+++ Records for the exercise

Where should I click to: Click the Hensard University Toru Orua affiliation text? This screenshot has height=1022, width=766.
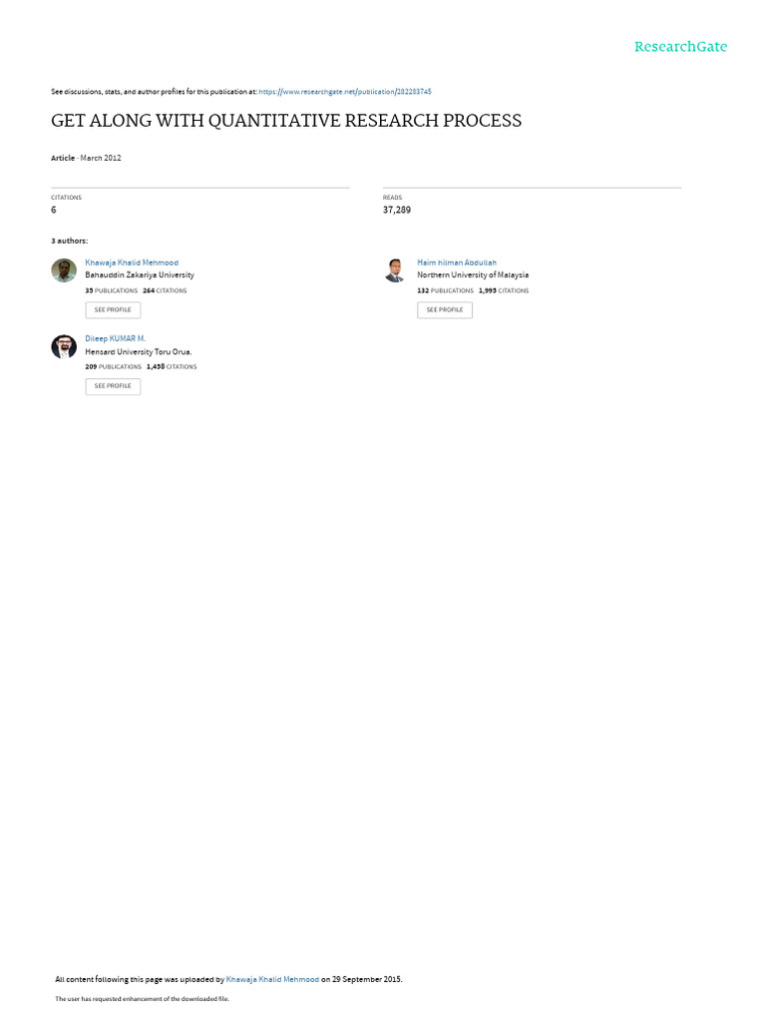click(x=138, y=352)
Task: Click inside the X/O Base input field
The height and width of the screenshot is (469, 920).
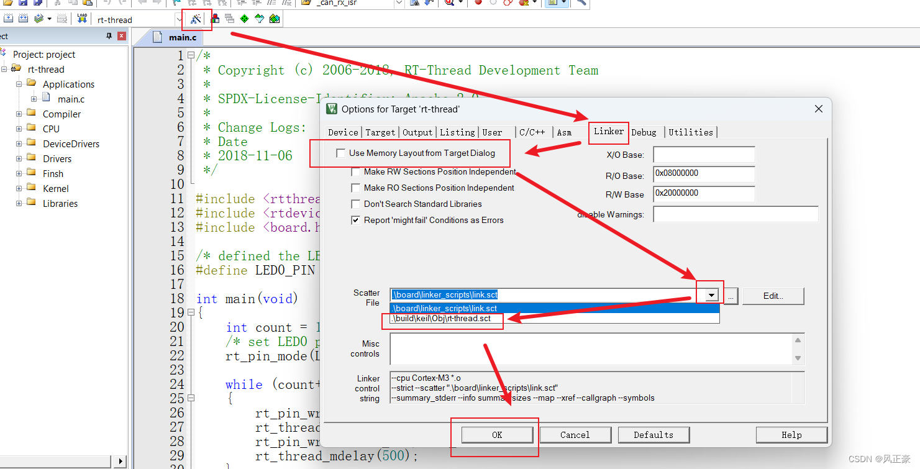Action: (704, 154)
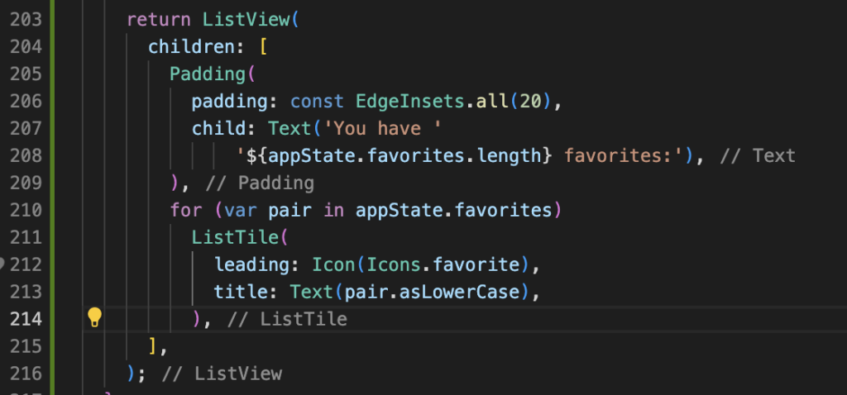This screenshot has height=395, width=847.
Task: Click the 'children' parameter name
Action: point(185,46)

++++++

### [Work to be completed]
Pictures are not part of the copy; reproduce everything else in the records exactly.

### [Answer to this task]
Where should I click to: Click the Hensard University Toru Orua affiliation text? This screenshot has height=1022, width=766.
click(x=138, y=352)
Task: Click inside the X/O Base input field
The height and width of the screenshot is (469, 920).
Action: (704, 154)
This screenshot has height=395, width=847.
Task: Click the 'children' parameter name
Action: point(185,46)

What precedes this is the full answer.